Likewise, there were no differences in concentration of peripheral inflammatory markers between patients with and those without suicidal thoughts. However, there was a negative correlation in patients with MDD between BPND in the ACC and their degree of physical exercise that reached trend significance (r = −0.47, P = .07).
“One surprising aspect of the results was the size of the difference in microglial activation between the suicidal and nonsuicidal depressed patients,” Dr Talbot commented.
“In one way, it’s not surprising, because it fits with the previous nonimaging literature.

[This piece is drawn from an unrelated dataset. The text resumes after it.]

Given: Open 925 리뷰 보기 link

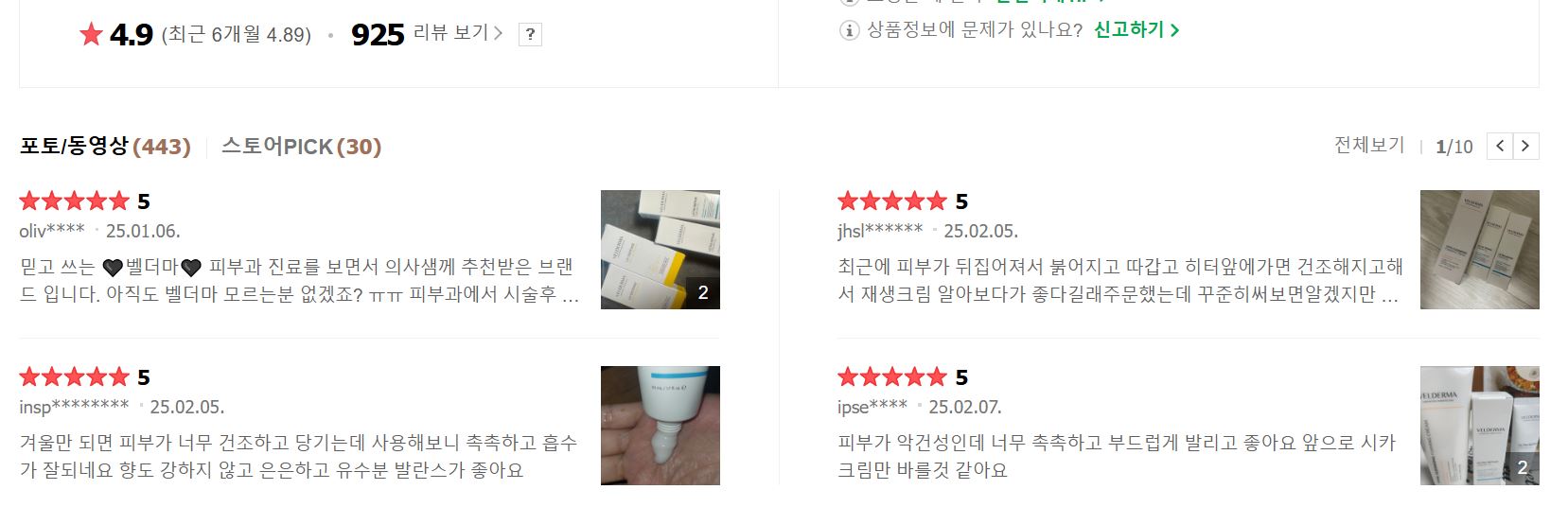Looking at the screenshot, I should click(427, 34).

But I was surprised that the effect was so large that we could identify it so clearly in such relatively small subgroups,” he said.
He cautioned that because the groups were relatively small, the findings should be regarded as “preliminary and in need of confirmation in a larger study, but they are an important first step in helping us learn more about the links between suicidality and inflammation in the living brain.”
Future Targets
Commenting on the study for Medscape Medical News, Jonathan P. Godbout, PhD, professor in the Neuroscience Institute for Behavioral Medicine Research, Ohio State Wexner Medical Center, Columbus, described the study as “a good starting point to say inflammation in depression is real and is a target for inflammation” because “we need ways to determine neuroinflammation in living, breathing human beings instead of relying on postmortem studies.”
He cautioned that although TSPO is a well-validated, established marker of microglial activation, it is only one inflammatory marker among many, and “there is a lot more to microglial activation than change in a single marker.”
Nevertheless, “it is nice to have imaging techniques that can detect inflammation in humans,” said Dr Godbout, who was not involved in the study.
The research has important clinical implications, he stated. “I think scans like this can one day be used diagnostically, although they are expensive, because if you can identify the cell type generating inflammation in the brain, you have a target for intervention.”
Dr Talbot added that there are some take-home messages for practicing clinicians even now.
“Although PET scans for microglial activation are not yet at a point where they can be used diagnostically or to help guide treatment, there are lifestyle changes that patients with depression could take immediately that are broadly anti-inflammatory and may be helpful in reducing the intensity of their depression over time.”
These include smoking cessation; reducing weight, cholesterol, and blood pressure if they are elevated; and increasing physical exercise, since “our findings showed a trend for those depressed patients who had the highest levels of physical exercise to have the lowest levels of brain microglial activation.”
He noted that there are important implications for future research.
“The link between suicidality and microglial activation is intriguing and needs to be confirmed in a larger study with depressed patients and also investigated in a range of other disorders in which the risk of suicide is increased, such as bipolar disorder and schizophrenia,” he said.
If anti-inflammatory drugs prove effective in treating depression and suicidality, “it is likely that their effectiveness will be in particular subgroups of patients rather than all patients.” Research would be needed to identify those patients most likely to benefit from them.
Lastly, “it will be important to investigate whether nonmedication treatments for depression, such as CBT and lifestyle changes, can have anti-inflammatory effects in the brain as part of their mechanism of effectiveness.”
Financial support for the study was provided by Karl Herholz and the University of Manchester’s Magnetic Resonance Imaging Facility. The authors have disclosed no relevant financial relationships.